▶ [Aim of the exercise] All of the data is to be repeated verbatim.

[Stored records]

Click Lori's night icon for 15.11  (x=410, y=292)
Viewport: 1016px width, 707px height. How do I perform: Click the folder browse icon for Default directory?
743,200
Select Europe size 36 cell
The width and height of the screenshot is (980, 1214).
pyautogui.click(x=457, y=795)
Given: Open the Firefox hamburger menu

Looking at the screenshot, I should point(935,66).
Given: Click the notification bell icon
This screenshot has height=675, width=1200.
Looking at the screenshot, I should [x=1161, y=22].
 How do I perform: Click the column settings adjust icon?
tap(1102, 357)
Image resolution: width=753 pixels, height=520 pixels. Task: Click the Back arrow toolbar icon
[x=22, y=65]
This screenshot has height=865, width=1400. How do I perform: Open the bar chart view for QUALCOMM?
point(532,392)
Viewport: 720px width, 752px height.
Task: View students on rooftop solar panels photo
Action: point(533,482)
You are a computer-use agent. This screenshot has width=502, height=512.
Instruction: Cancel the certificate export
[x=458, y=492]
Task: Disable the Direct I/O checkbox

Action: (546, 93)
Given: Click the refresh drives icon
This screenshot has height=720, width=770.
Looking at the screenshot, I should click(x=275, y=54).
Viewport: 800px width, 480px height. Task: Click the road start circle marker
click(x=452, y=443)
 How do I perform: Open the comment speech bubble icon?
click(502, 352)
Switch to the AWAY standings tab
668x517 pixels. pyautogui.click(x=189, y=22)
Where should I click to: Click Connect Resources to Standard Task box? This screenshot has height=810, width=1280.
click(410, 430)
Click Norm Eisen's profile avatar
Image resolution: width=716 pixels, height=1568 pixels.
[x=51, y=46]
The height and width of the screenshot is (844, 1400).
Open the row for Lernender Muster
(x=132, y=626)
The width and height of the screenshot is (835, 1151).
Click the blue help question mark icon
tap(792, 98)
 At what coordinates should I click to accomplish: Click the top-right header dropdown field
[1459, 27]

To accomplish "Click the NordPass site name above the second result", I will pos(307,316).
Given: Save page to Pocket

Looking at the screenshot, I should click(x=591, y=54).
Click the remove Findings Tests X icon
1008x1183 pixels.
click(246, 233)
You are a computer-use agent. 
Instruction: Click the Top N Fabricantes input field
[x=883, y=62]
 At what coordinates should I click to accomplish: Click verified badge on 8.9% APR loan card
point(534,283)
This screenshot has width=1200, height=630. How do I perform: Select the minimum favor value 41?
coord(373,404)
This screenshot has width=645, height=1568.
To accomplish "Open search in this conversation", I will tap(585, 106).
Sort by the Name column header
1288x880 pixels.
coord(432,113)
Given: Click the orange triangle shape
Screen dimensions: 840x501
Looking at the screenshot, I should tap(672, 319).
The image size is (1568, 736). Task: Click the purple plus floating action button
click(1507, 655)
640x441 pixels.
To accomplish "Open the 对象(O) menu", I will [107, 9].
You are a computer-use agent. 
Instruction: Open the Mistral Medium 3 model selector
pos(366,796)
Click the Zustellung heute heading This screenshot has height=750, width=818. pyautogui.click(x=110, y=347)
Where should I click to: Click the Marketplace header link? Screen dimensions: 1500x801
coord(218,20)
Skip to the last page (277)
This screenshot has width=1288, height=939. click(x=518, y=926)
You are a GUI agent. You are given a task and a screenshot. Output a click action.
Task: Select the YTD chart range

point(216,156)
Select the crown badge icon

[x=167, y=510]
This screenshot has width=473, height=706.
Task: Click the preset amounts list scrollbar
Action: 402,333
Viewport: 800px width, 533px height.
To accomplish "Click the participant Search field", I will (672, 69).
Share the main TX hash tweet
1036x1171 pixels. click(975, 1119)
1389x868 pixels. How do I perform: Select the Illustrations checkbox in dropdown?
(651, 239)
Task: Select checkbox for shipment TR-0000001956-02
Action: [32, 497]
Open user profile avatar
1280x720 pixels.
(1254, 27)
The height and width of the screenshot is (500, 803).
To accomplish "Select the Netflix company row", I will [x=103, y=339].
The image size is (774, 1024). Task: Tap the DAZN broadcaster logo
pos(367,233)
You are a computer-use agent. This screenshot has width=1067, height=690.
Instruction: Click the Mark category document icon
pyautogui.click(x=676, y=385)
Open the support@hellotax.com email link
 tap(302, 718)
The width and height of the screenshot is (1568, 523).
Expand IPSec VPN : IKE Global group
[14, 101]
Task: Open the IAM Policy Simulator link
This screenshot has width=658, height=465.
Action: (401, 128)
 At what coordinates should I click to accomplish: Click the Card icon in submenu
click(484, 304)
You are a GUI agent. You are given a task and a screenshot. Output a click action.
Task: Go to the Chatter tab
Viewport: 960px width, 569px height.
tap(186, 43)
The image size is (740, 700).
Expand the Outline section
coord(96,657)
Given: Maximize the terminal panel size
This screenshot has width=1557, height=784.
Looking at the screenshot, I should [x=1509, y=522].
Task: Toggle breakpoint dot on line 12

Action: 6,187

▶ [Finished task]
Click Lori's night icon for 15.11  (x=410, y=292)
Viewport: 1016px width, 707px height. How do I perform: Click the folder browse icon for Default directory?
743,200
Select Europe size 36 cell
The width and height of the screenshot is (980, 1214).
pyautogui.click(x=457, y=795)
Given: Open the Firefox hamburger menu

Looking at the screenshot, I should point(935,66).
Given: Click the notification bell icon
This screenshot has height=675, width=1200.
Looking at the screenshot, I should [x=1161, y=22].
 How do I perform: Click the column settings adjust icon?
tap(1102, 357)
Image resolution: width=753 pixels, height=520 pixels. Task: Click the Back arrow toolbar icon
[x=22, y=65]
This screenshot has height=865, width=1400. How do I perform: Open the bar chart view for QUALCOMM?
point(532,392)
Viewport: 720px width, 752px height.
Task: View students on rooftop solar panels photo
Action: point(533,482)
You are a computer-use agent. This screenshot has width=502, height=512.
Instruction: Cancel the certificate export
[x=458, y=492]
Task: Disable the Direct I/O checkbox

Action: (546, 93)
Given: Click the refresh drives icon
This screenshot has height=720, width=770.
Looking at the screenshot, I should click(x=275, y=54).
Viewport: 800px width, 480px height. Task: Click the road start circle marker
click(x=452, y=443)
 How do I perform: Open the comment speech bubble icon?
click(502, 352)
Switch to the AWAY standings tab
668x517 pixels. pyautogui.click(x=189, y=22)
Where should I click to: Click Connect Resources to Standard Task box? This screenshot has height=810, width=1280.
click(410, 430)
Click Norm Eisen's profile avatar
Image resolution: width=716 pixels, height=1568 pixels.
[x=51, y=46]
The height and width of the screenshot is (844, 1400).
Open the row for Lernender Muster
(x=132, y=626)
The width and height of the screenshot is (835, 1151).
Click the blue help question mark icon
tap(792, 98)
 At what coordinates should I click to accomplish: Click the top-right header dropdown field
[1459, 27]

To accomplish "Click the NordPass site name above the second result", I will pos(307,316).
Given: Save page to Pocket

Looking at the screenshot, I should click(x=591, y=54).
Click the remove Findings Tests X icon
1008x1183 pixels.
click(246, 233)
You are a computer-use agent. 
Instruction: Click the Top N Fabricantes input field
[x=883, y=62]
 At what coordinates should I click to accomplish: Click verified badge on 8.9% APR loan card
point(534,283)
This screenshot has width=1200, height=630. How do I perform: Select the minimum favor value 41?
coord(373,404)
This screenshot has width=645, height=1568.
To accomplish "Open search in this conversation", I will tap(585, 106).
Sort by the Name column header
1288x880 pixels.
coord(432,113)
Given: Click the orange triangle shape
Screen dimensions: 840x501
Looking at the screenshot, I should tap(672, 319).
The image size is (1568, 736). Task: Click the purple plus floating action button
click(1507, 655)
640x441 pixels.
To accomplish "Open the 对象(O) menu", I will [107, 9].
You are a computer-use agent. 
Instruction: Open the Mistral Medium 3 model selector
pos(366,796)
Click the Zustellung heute heading This screenshot has height=750, width=818. pyautogui.click(x=110, y=347)
Where should I click to: Click the Marketplace header link? Screen dimensions: 1500x801
coord(218,20)
Skip to the last page (277)
This screenshot has width=1288, height=939. click(x=518, y=926)
You are a GUI agent. You are given a task and a screenshot. Output a click action.
Task: Select the YTD chart range

point(216,156)
Select the crown badge icon

[x=167, y=510]
This screenshot has width=473, height=706.
Task: Click the preset amounts list scrollbar
Action: 402,333
Viewport: 800px width, 533px height.
To accomplish "Click the participant Search field", I will (672, 69).
Share the main TX hash tweet
1036x1171 pixels. click(975, 1119)
1389x868 pixels. How do I perform: Select the Illustrations checkbox in dropdown?
(651, 239)
Task: Select checkbox for shipment TR-0000001956-02
Action: [32, 497]
Open user profile avatar
1280x720 pixels.
(1254, 27)
The height and width of the screenshot is (500, 803).
To accomplish "Select the Netflix company row", I will [x=103, y=339].
The image size is (774, 1024). Task: Tap the DAZN broadcaster logo
pos(367,233)
You are a computer-use agent. This screenshot has width=1067, height=690.
Instruction: Click the Mark category document icon
pyautogui.click(x=676, y=385)
Open the support@hellotax.com email link
 tap(302, 718)
The width and height of the screenshot is (1568, 523).
Expand IPSec VPN : IKE Global group
[14, 101]
Task: Open the IAM Policy Simulator link
This screenshot has width=658, height=465.
Action: (401, 128)
 At what coordinates should I click to accomplish: Click the Card icon in submenu
click(484, 304)
You are a GUI agent. You are given a task and a screenshot. Output a click action.
Task: Go to the Chatter tab
Viewport: 960px width, 569px height.
tap(186, 43)
The image size is (740, 700).
Expand the Outline section
coord(96,657)
Given: Maximize the terminal panel size
This screenshot has width=1557, height=784.
Looking at the screenshot, I should [x=1509, y=522].
Task: Toggle breakpoint dot on line 12

Action: 6,187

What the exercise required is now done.